#### DATASET CONTENT
────

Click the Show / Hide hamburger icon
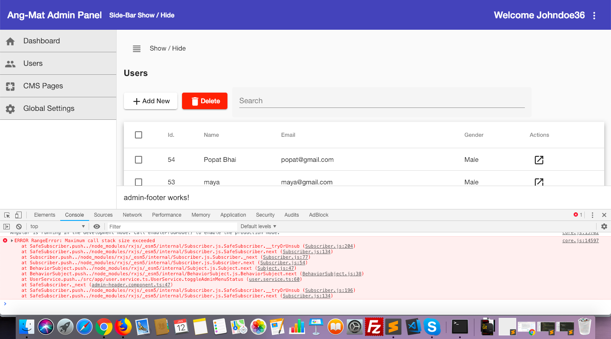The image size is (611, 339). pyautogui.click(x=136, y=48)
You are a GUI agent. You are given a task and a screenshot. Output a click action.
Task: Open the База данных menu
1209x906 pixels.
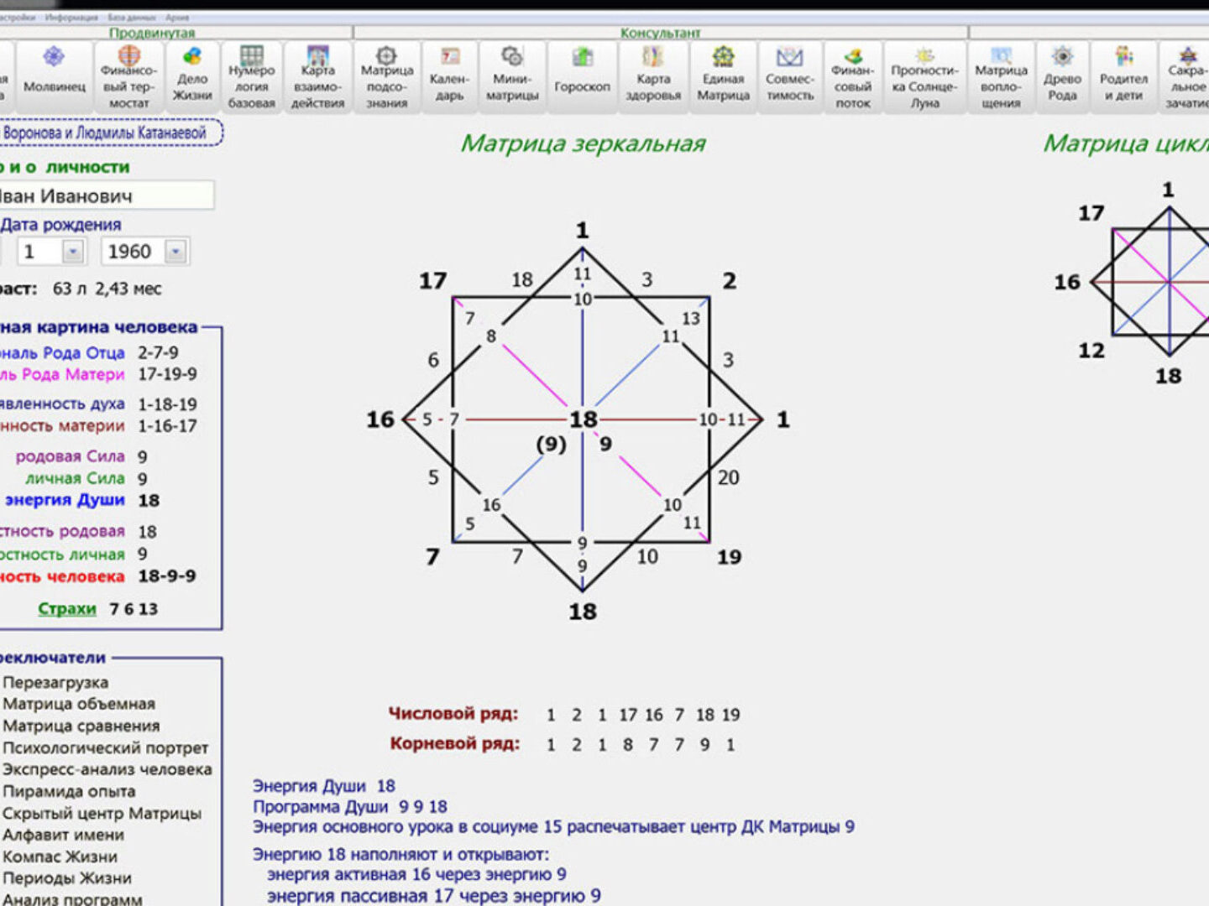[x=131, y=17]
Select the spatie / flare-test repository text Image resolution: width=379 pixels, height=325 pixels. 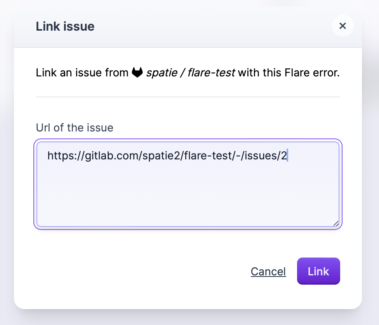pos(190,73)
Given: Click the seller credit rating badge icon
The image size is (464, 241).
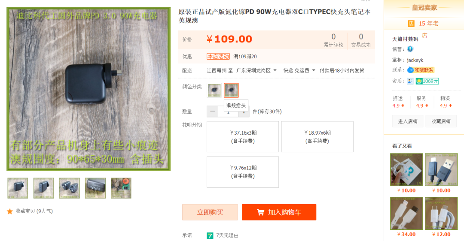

────

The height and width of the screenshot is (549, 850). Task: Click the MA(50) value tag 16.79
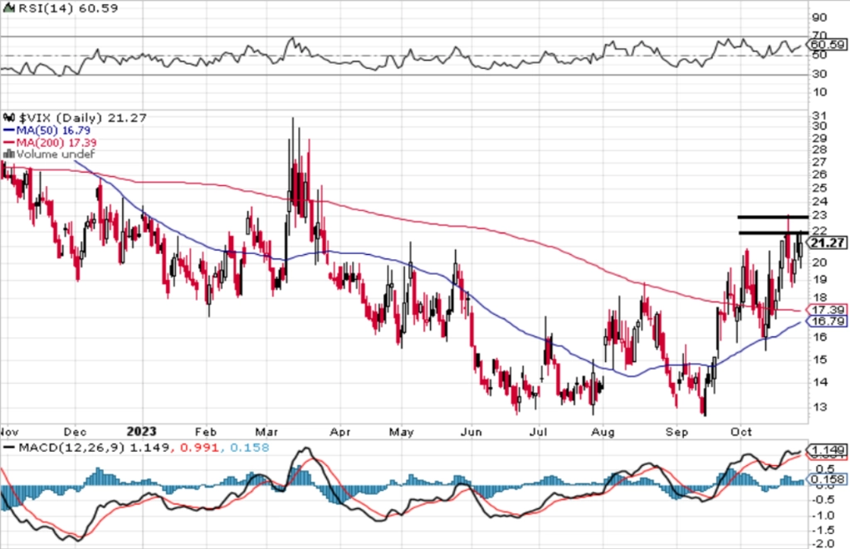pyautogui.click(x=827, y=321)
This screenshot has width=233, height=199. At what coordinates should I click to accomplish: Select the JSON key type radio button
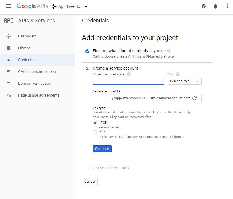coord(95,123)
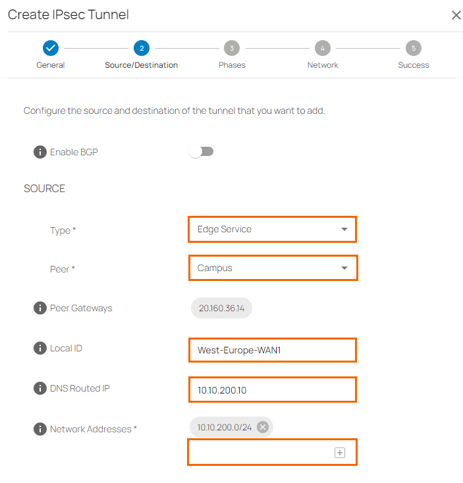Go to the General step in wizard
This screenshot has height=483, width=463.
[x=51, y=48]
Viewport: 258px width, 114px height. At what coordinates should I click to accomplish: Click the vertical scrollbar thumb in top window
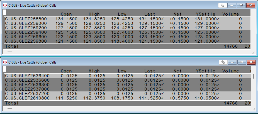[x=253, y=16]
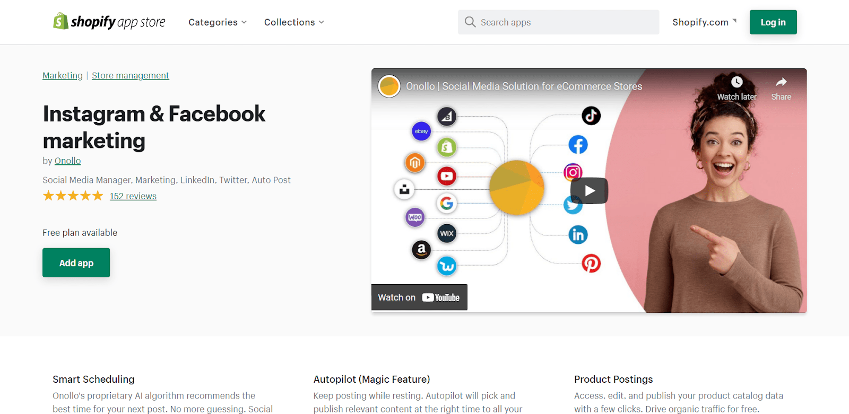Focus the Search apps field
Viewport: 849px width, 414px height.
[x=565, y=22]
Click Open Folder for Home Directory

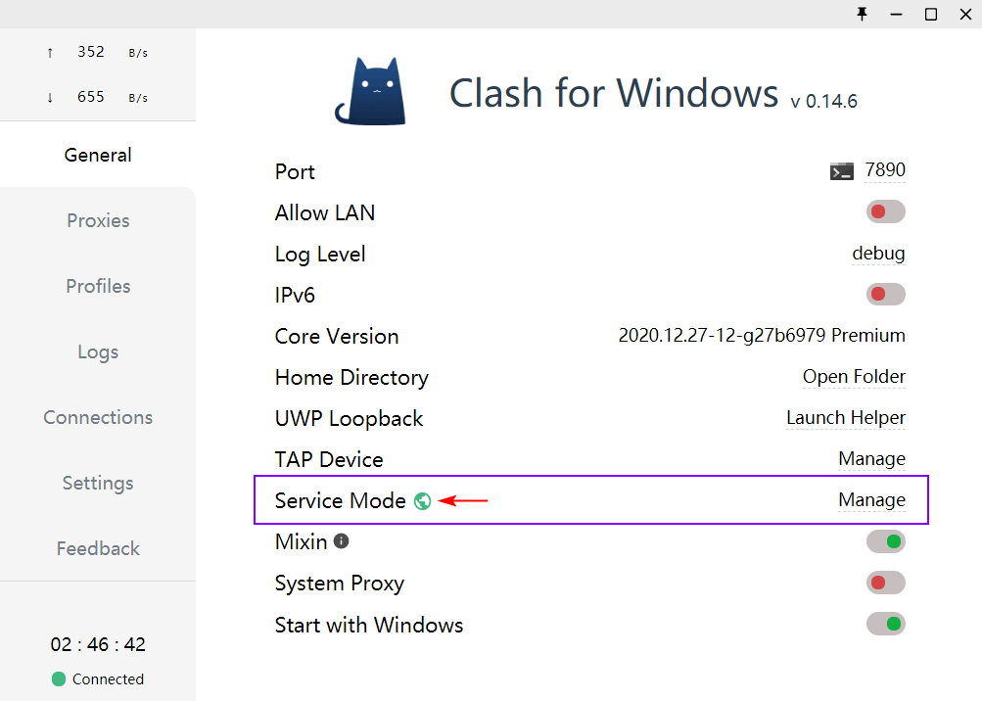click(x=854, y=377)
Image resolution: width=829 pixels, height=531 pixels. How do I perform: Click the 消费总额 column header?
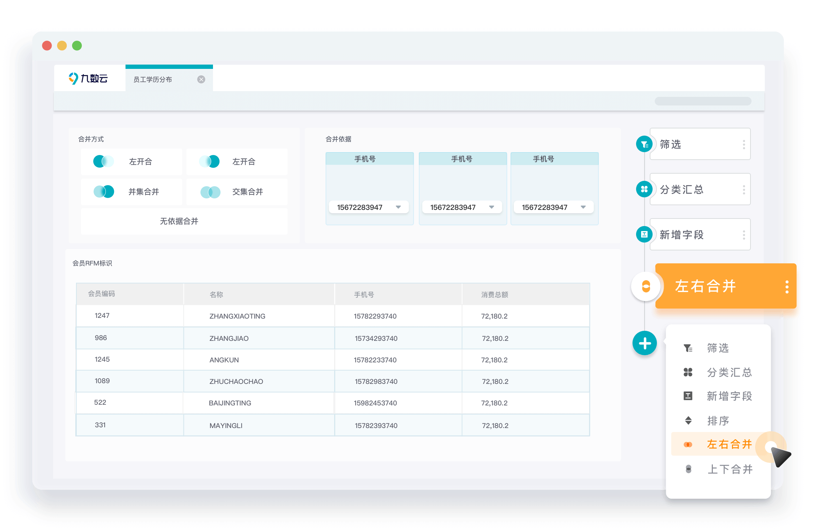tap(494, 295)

────

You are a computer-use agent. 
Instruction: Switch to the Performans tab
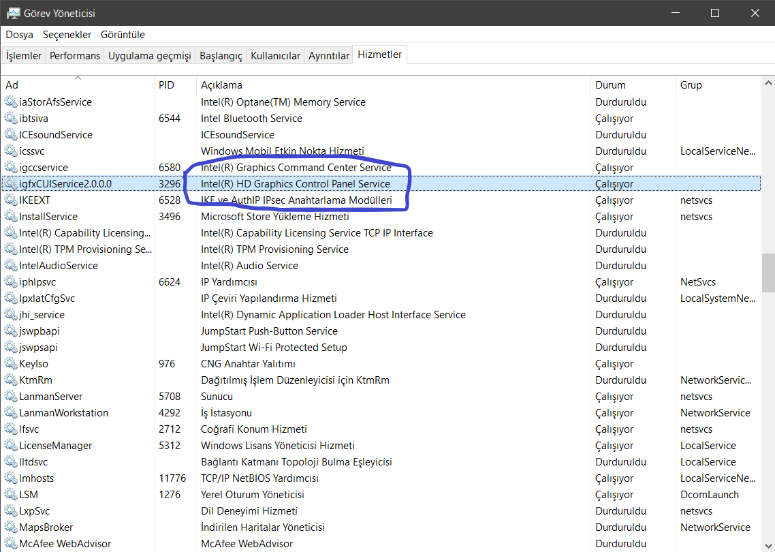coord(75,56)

────

Gather every line of the records above that contains the word "icon". Copy each of those lines in full.

Click the Show / Hide hamburger icon
Given: Click the seller credit rating badge icon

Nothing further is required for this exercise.